Miller knows 'jack' as he thrives in hybrid role
Posted by ESPN.com's Tim Griffin
COLLEGE STATION, Texas -- Von Miller is living a defensive player's dream.
After struggling to find a niche earlier in his career, Miller now is thriving in the "jack" role in Texas A&M's new defensive philosophy as a hybrid linebacker/defensive end.
His responsibilities in the Aggies' reformulated defense will center on one central and overriding theme -- repeated pressure on rival quarterbacks.
"I've always thought of myself as a pass-rush type of guy," Miller said. "The jack position makes you like a designated blitzer on every play. It's really plays to my strength to rush off the edge. It's something I can do on every play."
Miller has excelled in Texas A&M's early spring practices, creating havoc as the most consistently disruptive force in the Aggies' defense.
"They have taken my strengths and everything that I do well and just told me to go out and do it," Miller said.
His development will be critical after A&M's defensive struggles last season.

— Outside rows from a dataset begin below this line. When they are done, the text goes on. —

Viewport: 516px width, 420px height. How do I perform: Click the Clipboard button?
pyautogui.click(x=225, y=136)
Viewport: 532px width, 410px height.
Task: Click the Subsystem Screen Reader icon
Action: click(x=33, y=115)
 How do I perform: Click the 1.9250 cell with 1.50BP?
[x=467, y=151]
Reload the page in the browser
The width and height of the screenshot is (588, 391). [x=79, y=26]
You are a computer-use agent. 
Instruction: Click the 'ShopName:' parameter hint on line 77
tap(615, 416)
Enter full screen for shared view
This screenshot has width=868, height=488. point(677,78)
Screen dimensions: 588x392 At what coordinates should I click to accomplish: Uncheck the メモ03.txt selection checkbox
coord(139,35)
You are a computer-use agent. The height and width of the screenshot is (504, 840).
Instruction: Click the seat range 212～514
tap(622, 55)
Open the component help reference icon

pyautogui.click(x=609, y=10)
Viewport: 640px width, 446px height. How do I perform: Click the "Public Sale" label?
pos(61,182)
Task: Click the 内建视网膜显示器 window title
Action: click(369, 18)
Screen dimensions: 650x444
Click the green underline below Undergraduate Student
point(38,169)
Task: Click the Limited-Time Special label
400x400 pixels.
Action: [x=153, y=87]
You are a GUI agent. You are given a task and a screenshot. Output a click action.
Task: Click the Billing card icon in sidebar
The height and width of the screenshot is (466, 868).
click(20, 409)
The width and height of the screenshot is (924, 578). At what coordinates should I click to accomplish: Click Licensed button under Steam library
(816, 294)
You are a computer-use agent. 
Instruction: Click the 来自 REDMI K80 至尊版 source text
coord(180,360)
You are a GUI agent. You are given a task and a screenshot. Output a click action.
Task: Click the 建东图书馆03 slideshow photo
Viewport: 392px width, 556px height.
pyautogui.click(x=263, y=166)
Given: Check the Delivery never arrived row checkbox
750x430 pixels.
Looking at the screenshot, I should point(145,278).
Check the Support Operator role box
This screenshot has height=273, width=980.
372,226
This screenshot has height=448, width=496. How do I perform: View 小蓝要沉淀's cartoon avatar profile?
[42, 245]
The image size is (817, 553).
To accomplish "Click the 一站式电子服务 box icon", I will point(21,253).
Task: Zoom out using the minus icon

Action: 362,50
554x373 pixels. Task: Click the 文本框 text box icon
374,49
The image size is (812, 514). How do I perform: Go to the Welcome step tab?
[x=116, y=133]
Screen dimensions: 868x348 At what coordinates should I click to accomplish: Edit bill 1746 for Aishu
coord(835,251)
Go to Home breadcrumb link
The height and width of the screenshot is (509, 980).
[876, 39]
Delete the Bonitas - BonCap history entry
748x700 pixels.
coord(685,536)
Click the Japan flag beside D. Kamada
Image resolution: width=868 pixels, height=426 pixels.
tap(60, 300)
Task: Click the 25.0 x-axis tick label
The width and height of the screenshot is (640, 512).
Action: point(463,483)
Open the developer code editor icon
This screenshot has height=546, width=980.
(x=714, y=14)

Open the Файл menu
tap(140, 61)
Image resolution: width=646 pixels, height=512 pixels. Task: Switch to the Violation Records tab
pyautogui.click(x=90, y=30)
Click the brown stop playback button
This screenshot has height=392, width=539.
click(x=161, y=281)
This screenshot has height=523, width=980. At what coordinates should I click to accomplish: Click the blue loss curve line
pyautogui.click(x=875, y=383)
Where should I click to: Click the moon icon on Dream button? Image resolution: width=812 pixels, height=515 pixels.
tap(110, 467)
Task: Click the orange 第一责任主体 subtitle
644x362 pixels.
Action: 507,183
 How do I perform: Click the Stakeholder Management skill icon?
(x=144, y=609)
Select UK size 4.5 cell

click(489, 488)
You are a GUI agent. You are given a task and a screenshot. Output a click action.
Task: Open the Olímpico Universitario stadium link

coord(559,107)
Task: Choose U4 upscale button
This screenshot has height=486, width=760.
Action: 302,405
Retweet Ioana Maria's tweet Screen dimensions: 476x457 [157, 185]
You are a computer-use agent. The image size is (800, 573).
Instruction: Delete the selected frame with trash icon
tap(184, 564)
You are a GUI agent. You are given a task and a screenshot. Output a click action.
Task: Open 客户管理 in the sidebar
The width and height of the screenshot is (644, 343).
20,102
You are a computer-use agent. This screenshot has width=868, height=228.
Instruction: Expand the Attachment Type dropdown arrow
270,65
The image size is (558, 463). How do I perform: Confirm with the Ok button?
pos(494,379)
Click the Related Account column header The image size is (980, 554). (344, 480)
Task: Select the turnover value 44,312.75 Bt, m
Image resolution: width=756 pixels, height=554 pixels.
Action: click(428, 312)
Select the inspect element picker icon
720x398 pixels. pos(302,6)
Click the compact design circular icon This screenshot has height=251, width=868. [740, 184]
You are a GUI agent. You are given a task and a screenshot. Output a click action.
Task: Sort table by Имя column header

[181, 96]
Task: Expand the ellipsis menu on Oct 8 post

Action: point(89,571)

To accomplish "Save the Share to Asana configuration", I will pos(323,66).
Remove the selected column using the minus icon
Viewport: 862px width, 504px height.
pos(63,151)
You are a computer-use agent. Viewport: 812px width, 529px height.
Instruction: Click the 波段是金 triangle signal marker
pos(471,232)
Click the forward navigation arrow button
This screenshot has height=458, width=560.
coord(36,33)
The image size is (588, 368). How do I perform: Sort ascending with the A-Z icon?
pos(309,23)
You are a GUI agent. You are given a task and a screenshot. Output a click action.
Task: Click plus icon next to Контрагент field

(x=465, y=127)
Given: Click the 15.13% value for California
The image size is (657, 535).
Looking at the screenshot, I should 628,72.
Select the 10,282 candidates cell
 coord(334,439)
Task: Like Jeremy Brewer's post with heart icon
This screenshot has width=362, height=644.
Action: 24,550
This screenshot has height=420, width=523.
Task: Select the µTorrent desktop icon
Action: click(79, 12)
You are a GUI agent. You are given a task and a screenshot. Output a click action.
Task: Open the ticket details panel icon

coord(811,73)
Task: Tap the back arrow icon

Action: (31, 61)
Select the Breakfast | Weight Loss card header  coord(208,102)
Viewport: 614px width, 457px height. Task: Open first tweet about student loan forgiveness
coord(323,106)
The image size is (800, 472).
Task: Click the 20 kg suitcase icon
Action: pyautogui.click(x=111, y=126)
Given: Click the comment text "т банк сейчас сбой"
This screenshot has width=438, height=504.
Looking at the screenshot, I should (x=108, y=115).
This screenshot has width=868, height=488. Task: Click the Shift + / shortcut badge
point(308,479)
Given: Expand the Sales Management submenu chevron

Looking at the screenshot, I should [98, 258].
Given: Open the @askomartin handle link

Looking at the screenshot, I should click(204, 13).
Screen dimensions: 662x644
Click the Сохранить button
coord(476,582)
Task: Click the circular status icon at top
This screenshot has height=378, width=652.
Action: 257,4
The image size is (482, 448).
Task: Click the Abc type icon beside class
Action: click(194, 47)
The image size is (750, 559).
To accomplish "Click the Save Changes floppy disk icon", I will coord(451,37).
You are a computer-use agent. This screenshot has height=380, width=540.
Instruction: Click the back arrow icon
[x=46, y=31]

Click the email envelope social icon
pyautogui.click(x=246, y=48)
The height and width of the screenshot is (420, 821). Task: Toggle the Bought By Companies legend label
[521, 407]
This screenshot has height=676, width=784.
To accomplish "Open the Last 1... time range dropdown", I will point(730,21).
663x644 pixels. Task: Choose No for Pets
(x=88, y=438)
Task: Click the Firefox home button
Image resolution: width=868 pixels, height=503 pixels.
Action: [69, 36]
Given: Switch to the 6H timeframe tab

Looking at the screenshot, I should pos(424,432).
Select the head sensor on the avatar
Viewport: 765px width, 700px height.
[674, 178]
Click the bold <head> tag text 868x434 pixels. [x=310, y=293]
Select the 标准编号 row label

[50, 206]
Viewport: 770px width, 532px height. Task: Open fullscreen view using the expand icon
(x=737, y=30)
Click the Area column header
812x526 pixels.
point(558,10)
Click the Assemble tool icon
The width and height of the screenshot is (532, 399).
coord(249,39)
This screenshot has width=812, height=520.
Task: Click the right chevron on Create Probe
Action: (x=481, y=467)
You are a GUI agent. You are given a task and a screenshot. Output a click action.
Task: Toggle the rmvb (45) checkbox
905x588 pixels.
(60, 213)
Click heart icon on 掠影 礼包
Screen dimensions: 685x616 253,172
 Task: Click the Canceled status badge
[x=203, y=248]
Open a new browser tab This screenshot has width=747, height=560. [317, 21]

The Aggies ranked 108th or lower nationally in all four of the major team defensive statistical categories: rushing defense, pass defense, total defense and scoring defense.
The Aggies repeatedly struggled making big plays during a disappointing 4-8 season, ranking 100th in sacks, 97th in tackles for losses and tied for 97th in turnovers created.
Miller, who led the team with 3.5 sacks last season as a sophomore, should have a better chance to become a prime player from his new position.
Texas A&M coach Mike Sherman envisions that Miller would be ideal for the jack role because of his speed and athleticism.
Flashes of that ability were shown at times last season, although Miller did get bogged down with some of the aspects of defensive coordinator Joe Kines' tactics.
"We tried to do too much with him last year and that caused some confusion and hesitancy," Sherman said. "I take responsibility for that. But he's really playing well so far and he's still a presence out there."
That might be putting it lightly. During a recent A&M practice, the speedy Miller was a terror as he repeatedly skipped past larger blockers to pressure quarterbacks.
Some might wonder if Sherman's strategy will work over the long-term. The 6-foot-3, 214-pound Miller will be considerably smaller than many of the fullbacks he will be matched up against, much less some opposing offensive linemen who will outweigh him by more than 100 pounds.
But Sherman said the Big 12's current strategies make players like Miller able to thrive against spread offenses.
"Nobody in the Big 12 is really powering the ball inside," Sherman said. "Oklahoma does it a little bit, but most of the running in this conference is east-west. You don't see a lot of power football like you do in the SEC."
That realization helped convince Sherman that a smaller, quicker player like Miller would be valuable if his team was careful about where he was aligned.
"You have to be able to rush the quarterback this league and we're trying to get our best pass rushers in a position to do that," Sherman said.
In a basic four-man front, Miller is lined up as a standup defensive end. And in a three-man front he's an outside linebacker who can blitz, but also cover and drop into pass coverage.
That multiplicity of roles is counted on to confuse offensive linemen who won't know where Miller or another A&M jack player might be on any given play.
"From an offensive line coach's perspective, when you have the ability to switch it really creates some problems in targeting blocking for your line and can cause you issues in pass protection," Sherman said. "I think it can help us create a couple of plays here and there that maybe wouldn't have been there if we hadn't been using it."
Miller has patterned his game after Dallas Cowboys linebacker DeMarcus Ware, who is similarly known for his disruptive pass-rushing abilities.
Teammates envision Miller's pressure being a critical element to improvement for the defense.
"I know I, at safety, love it, especially when Von comes off the edge," Texas A&M senior free safety Jordan Pugh said. "It helps me out when we put more speed and pressure on the quarterback. That's great for our defense."
Another season working with Kines is building a sense of unity among the Aggies' defense that was missing last season.
"Instead of having a bunch of independent contractors, it feels like everybody is together," Miller said. "I think the results will be there when we start playing."